Touring a Campus on a Bicycle Built for 7 – By Rebecca R. Ruiz; Published October 14, 2009
A special bicycle for campus tours at Alfred University. It is marketed on Alfred University’s Web site as “one-of-a-kind tour,” a seven-seat red bicycle cruising the grounds of the western New York State college, powered by the pedaling of prospective students and parents. The bicycle, like ones used by tourists in Baltimore, Budapest and New York City, is the latest acquisition of Alfred’s admissions office, and it debuted on campus last week. As The Choice recently noted, many colleges have been re-imagining their campus tours of late, eager to deliver “a more natural, spontaneous and, ideally, engaging experience.” Some are retaining consultants. One of those consultants, TargetX, recommended the party bike to Alfred this summer, in response to a student’s suggestion of launching a bike tour. The Conference Bike, as Alfred’s new contraption is called, is the 1991 invention of American artist Eric Staller. Manufactured in California, the bike is eight feet long and six feet wide, and it costs $14,750. It is promoted as having the power to lower its riders’ inhibitions, according to the manufacturer’s Web site, which says, “After just a few minutes even complete strangers begin talking to one another.” Wendy Beckemeyer, vice president of enrollment management at Alfred, sees value in the bike’s capacity to open people up to each other.

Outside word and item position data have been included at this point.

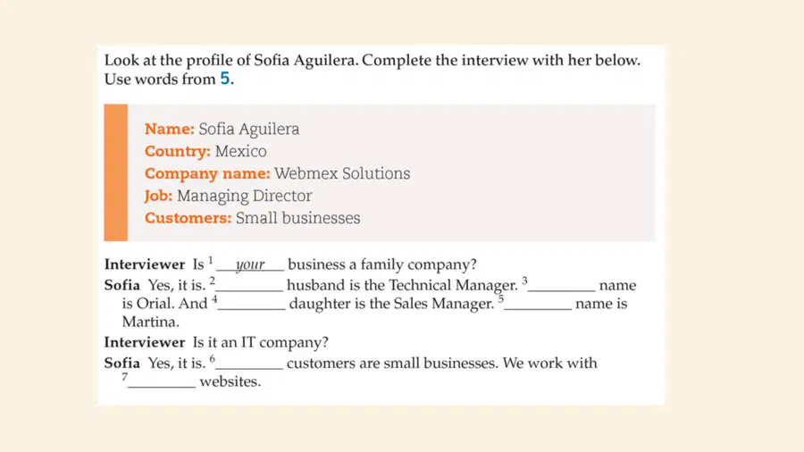
Task: Click blank number 4 before daughter
Action: [252, 305]
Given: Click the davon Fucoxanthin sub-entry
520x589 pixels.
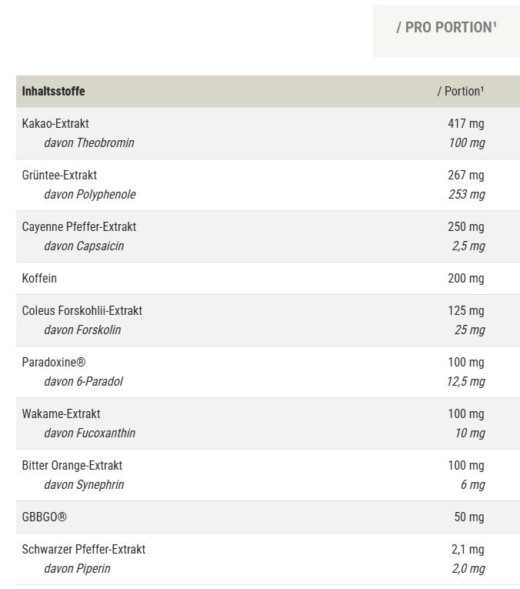Looking at the screenshot, I should tap(89, 433).
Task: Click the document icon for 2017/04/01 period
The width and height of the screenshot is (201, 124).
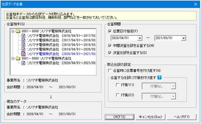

“It will change the conversation for the parents and students riding,” she said. “I think it will enhance it.” Students are enthusiastic. On the phone, Logan Goulett, a senior, was winded, having just returned from a ride. “It’s a workout!” she said. “You know, this campus isn’t flat.” Speaking on behalf of Alfred’s student tour guides, Ms. Goulett went on to say: “We all love it. It’s social in a way that the regular tour isn’t. It’s difficult at times, so you’re getting kind of sweaty. You’re laughing and you’re smiling. It’s an immediate bond.” Ms. Goulett said that if there’s an open seat, students are encouraged to jump on the bike as it tours, taking a spin around campus and giving visitors a sense of spontaneous, raw reality. The other day, she picked up two passersby to join her and a family from Elmira, N.Y. She conceded that within the university community, “There’s a little confusion over what it is.” But that intrigue might not be such a bad thing, said Nick Alberti, another student guide. “People see me and say, ‘You’re the guy on the bike.’ I’ve made some friends from it. It’s an interesting ice breaker.” There is no liability waiver for riders of the Conference Bike to sign, but, Ms. Beckemeryer said, given the harsh winters of Alfred, N.Y., the bike will be a seasonal offering. Per New York State law, riders 14 or younger are required to wear helmets, and there are also adult helmets on hand for passengers wanting them.